Writing every single line of code grounds up in every project you work on is reductio ad absurdum. Often times we need to look at and understand code written by our team members or some employees who no longer work on that project.
So if you are new to a project, here is what you could do before you ask one of your colleagues for assistance and try to increase your skills to debug existing code.
Read Product documentation
This is mostly the best place to start because this is where your customers start. For you to know a feature from end to end, this should give references or content that your customers actually go through to setup or use the feature. If you don't find this, just imagine how a customer who doesn't even have access to the code would be using the feature!
Try the feature in a lower environment
After you read up the documentation and you have some context, always try the feature yourself in a test account in one of the lower environments (something that’s your Continuous Integration environment). This will always give you the ability to be comfortable with some network calls and also with some interactions happening from the client which can help you kick start looking at code.

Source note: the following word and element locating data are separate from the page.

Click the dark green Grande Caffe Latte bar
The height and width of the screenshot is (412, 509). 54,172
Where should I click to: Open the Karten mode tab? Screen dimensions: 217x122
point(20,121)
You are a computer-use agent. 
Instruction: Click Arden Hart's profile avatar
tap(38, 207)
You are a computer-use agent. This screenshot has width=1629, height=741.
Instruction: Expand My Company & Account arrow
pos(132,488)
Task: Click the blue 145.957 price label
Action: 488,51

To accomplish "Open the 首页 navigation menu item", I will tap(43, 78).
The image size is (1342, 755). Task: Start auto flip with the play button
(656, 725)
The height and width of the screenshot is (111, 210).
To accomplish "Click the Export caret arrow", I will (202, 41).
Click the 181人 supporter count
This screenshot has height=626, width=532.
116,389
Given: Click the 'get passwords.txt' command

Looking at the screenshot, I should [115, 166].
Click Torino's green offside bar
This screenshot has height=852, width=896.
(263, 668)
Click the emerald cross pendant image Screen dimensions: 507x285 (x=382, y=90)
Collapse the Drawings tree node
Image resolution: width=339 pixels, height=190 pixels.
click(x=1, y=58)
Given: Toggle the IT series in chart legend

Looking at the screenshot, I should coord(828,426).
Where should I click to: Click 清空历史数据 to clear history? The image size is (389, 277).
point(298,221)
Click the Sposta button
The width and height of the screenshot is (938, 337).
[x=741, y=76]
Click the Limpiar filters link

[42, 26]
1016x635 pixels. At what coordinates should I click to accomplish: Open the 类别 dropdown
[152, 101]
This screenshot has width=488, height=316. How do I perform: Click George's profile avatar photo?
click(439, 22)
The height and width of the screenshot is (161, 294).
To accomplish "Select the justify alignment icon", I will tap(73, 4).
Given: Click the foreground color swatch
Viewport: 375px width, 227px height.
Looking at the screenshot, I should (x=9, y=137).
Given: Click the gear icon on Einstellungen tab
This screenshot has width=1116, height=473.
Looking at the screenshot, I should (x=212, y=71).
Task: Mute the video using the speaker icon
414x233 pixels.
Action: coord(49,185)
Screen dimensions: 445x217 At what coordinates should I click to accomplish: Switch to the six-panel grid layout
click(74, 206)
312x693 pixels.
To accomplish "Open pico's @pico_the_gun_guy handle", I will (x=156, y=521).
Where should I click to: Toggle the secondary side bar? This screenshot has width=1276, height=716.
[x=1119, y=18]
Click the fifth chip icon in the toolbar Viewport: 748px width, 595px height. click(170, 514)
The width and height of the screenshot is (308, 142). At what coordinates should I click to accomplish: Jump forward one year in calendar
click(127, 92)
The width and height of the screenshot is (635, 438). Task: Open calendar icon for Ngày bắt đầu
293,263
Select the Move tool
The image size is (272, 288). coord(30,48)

Go through the Technical Documentation
Every project ought to have some technical design document or some form of documentation for the feature that you are about to venture into. Going through the technical documentation will give you an idea of why a particular feature is developed in a particular way. It might answer some questions like `What were the design drivers, considerations, challenges?`, `What’s still to-be-done for the project?
Endpoint Identification
This section is only applicable if your application has HTTP (RESTful, GraphQL, SOAP, or such) Endpoints, Asynchronous Messaging Endpoint, Scheduler-based Endpoint, etc exposed that the client invokes to achieve a business functionality. Once you have the endpoint, you have to look for the endpoint pattern in the codebase of your application gateway (if you have a multi-tiered application) or the codebase of the microservices.
Unit test cases
This may seem weird to a few people, but unit test cases, if well written, can easily act as a guide to understand the business functionality and the output of a specific core business functionality for a given set of inputs
Specifically, as you write code and if you are debugging your application, always try to ensure that you have the call stack and its arguments written at each level. This gives an idea of which stack was invoked with what values to arguments. And NEVER PRESUME ANYTHING. One should make no presumptions around the code and start debugging every stack and every code within a method.
For example, let’s take a sample code where you are trying to start a group call with a participant where you first validate if a group call already exists with the participant, if not fetch the participant detail and then start group call.
public GroupCallDTO startGroupCall(GroupCallRequest request) {
final GroupCall groupCall = getExistingGroupRequest(request.getRequestId());
if (groupCall != null && groupCall.alreadyExists()) {
log.error("Group call already exists for request: {}", request.getRequestId());
throw new GroupCallExistsException("Group call already exists");
}
final Optional<CallParticipant> optionalParticipant =
getParticipantDetails(request.getParticipantId());
if (!optionalParticipant.isPresent()) {
log.error("Participant: {} does not exist", request.getParticipantId);
throw new ParticipantException("Participant does not exist");
}
final CallParticipant participant = optionalParticipant.get();
final GroupCall groupCall = groupCallService.startGroupCall(participant);
return convertToDTO(groupCall);
}
The code is a core logic and you would've gone through a lot of cases to understand each step. But what truly helps is something like
So always try to break the methods into smaller logical chunks based on the business workflow. Always understanding code based on business use-case mapping is easier.